# [What is needed]
Give only the number of lines in these records that include "heading".

******************************

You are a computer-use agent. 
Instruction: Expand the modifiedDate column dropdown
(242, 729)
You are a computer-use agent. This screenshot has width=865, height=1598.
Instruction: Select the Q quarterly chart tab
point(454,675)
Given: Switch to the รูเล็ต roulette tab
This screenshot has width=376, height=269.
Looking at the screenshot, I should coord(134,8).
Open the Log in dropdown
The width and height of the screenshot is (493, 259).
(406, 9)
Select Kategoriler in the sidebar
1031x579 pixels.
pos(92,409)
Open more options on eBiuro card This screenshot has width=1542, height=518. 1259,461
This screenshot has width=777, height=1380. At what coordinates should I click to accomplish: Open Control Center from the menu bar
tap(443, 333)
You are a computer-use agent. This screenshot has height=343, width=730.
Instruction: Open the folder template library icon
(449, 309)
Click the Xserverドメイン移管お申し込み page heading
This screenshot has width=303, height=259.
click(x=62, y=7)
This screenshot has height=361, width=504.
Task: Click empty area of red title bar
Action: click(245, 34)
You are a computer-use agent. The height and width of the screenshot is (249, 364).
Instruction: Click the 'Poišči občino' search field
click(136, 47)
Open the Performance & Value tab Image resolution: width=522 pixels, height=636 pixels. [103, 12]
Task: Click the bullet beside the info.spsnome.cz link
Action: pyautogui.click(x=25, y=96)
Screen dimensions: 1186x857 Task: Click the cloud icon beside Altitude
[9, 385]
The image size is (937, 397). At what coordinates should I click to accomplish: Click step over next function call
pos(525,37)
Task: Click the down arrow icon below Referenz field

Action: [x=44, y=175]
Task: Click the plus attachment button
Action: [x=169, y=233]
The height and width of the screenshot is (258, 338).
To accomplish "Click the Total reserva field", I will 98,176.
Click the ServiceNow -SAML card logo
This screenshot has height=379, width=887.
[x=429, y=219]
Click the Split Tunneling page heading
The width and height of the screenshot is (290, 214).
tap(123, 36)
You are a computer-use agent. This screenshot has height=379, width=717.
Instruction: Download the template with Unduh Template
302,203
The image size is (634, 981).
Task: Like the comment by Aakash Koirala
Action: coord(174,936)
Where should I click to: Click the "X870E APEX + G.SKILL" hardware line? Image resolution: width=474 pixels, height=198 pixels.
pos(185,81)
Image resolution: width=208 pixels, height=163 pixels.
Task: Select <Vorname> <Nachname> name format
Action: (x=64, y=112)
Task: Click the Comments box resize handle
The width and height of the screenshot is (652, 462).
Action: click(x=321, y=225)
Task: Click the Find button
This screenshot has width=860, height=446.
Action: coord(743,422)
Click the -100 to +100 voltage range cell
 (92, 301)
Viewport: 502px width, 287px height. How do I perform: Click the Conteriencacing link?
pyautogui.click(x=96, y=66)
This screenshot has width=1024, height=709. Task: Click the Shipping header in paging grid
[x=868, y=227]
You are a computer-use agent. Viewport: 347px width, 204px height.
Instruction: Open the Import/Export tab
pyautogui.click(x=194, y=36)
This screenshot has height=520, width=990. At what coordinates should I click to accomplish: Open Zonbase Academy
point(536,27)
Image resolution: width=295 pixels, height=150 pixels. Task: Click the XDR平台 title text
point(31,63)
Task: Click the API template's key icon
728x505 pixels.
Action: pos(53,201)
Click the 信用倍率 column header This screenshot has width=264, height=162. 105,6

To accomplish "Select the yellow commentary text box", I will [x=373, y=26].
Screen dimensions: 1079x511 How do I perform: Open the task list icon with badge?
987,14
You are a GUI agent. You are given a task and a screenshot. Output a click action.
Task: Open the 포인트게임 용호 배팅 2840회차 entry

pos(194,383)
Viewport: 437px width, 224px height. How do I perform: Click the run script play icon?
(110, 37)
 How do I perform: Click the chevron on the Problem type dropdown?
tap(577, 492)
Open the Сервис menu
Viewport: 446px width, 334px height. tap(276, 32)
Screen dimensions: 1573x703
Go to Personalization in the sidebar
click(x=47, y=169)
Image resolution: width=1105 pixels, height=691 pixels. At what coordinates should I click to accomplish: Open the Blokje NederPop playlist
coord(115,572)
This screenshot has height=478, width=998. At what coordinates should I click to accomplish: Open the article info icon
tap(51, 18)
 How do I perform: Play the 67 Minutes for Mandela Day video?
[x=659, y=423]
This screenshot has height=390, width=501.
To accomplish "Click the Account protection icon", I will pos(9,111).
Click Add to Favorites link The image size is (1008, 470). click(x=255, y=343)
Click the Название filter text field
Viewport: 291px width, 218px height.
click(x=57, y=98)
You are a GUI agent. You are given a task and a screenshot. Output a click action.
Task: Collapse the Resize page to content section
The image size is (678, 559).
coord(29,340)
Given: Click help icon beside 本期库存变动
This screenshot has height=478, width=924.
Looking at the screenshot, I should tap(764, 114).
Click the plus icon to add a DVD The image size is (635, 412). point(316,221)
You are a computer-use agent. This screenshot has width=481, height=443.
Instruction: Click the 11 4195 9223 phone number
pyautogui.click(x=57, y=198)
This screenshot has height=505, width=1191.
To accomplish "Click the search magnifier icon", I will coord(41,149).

******************************

# [Your solution]
2